New Delhi, Sept. 3: The Union cabinet today approved the controversial air pact with Abu Dhabi that permits airlines of both the countries to sell 50,000 seats per week, a more than three-fold jump from the current entitlements.
The increase in the number of seats will be over three years — in 2013 the entitlement will go up by 13,700 seats per week from 11,000 now; in 2014 it will go up by 12,800 seats and in 2015, another 12,870. The entitlement means Indian carriers can offer 50,000 seats per week, while their Abu Dhabi counterpart can also offer the same.
The agreement is expected to help Abu Dhabi-based Etihad Airways increase its services to India at a time it seeks to purchase a 24 per cent stake in Jet Airways.
The deal, which is yet to be cleared by the regulators, will be the first FDI in aviation since foreign airlines were allowed to buy up to 49 per cent in domestic carriers in September last year.
The cabinet decided to review the agreement after the deal was criticised as a give-away by aviation experts and politicians.

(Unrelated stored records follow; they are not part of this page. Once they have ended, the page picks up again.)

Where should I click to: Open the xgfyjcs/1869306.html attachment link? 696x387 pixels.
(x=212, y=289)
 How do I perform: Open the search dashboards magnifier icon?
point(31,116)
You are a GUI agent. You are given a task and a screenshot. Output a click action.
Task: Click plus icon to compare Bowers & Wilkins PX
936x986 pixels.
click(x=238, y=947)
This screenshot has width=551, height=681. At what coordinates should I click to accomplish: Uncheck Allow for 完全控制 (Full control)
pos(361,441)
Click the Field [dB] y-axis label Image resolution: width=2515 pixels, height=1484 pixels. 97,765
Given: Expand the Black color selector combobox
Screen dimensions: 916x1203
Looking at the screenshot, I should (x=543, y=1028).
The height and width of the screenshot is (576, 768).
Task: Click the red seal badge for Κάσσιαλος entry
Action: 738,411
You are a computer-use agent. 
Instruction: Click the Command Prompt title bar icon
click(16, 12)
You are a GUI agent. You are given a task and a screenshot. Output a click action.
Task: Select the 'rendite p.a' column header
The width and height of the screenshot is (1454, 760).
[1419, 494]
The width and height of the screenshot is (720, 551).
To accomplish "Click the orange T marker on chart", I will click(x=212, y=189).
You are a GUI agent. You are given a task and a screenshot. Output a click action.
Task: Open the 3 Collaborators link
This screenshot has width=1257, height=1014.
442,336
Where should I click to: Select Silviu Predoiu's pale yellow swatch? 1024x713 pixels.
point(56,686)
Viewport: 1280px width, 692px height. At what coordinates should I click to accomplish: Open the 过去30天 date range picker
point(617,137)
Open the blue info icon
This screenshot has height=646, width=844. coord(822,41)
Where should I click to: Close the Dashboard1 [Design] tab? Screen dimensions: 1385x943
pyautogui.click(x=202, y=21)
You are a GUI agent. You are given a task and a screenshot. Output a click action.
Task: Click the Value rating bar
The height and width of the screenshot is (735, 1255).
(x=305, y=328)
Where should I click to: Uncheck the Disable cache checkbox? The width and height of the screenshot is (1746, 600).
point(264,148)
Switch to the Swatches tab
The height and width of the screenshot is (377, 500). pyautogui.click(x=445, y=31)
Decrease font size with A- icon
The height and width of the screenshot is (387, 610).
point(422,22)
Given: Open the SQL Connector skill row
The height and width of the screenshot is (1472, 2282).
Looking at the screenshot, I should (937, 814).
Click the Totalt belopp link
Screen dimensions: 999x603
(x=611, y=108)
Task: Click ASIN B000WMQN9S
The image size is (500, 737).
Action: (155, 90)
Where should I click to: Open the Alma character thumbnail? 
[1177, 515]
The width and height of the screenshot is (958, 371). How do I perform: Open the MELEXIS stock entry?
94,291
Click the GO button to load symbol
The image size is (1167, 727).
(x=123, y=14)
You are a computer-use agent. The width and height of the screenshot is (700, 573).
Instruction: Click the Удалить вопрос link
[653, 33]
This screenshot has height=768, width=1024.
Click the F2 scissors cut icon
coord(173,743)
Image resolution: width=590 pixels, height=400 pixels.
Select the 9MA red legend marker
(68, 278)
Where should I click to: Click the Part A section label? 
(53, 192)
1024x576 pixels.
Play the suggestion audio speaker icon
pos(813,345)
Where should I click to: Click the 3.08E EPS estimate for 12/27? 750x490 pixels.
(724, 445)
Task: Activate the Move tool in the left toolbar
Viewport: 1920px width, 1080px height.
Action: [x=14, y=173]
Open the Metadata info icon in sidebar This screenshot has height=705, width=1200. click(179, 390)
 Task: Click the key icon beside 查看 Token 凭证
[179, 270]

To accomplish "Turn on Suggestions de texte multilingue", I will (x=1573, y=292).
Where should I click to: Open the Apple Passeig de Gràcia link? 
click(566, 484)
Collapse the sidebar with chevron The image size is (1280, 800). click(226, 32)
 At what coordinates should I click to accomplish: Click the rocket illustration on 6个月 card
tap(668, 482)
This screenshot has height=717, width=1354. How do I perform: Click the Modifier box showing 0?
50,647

The MPs had questioned the rationale behind the massive enhancement in the number of seats.
Following the objections, the Prime Minister had asked the civil aviation ministry on June 13 to revise the cabinet note on the matter by making modifications to address the concerns of politicians.
The ministry was also asked to detail the sequence of events leading to India and Abu Dhabi to sign the agreement in April after a gap of several years.
Kapil Kaul, head of the Centre for Asia Pacific Aviation India, said, “It (the agreement) would have an impact on our airports… excess of international traffic out of India would shift out of Indian hubs.”
In July, the Prime Minister’s Office released copies of confidential communications to ministries on the agreement. Among other things, the communications indicated that the department of economic affairs and several domestic airlines had reservations.
It also pointed out that private airport operators were unlikely to support the deal as it could hurt their ambition to turn into global aviation hubs. A bilateral air services agreement between two countries allows their designated airlines to operate and later increase or decrease the number of flights operating between them, the number of seats to be flown per week and even the aircraft type.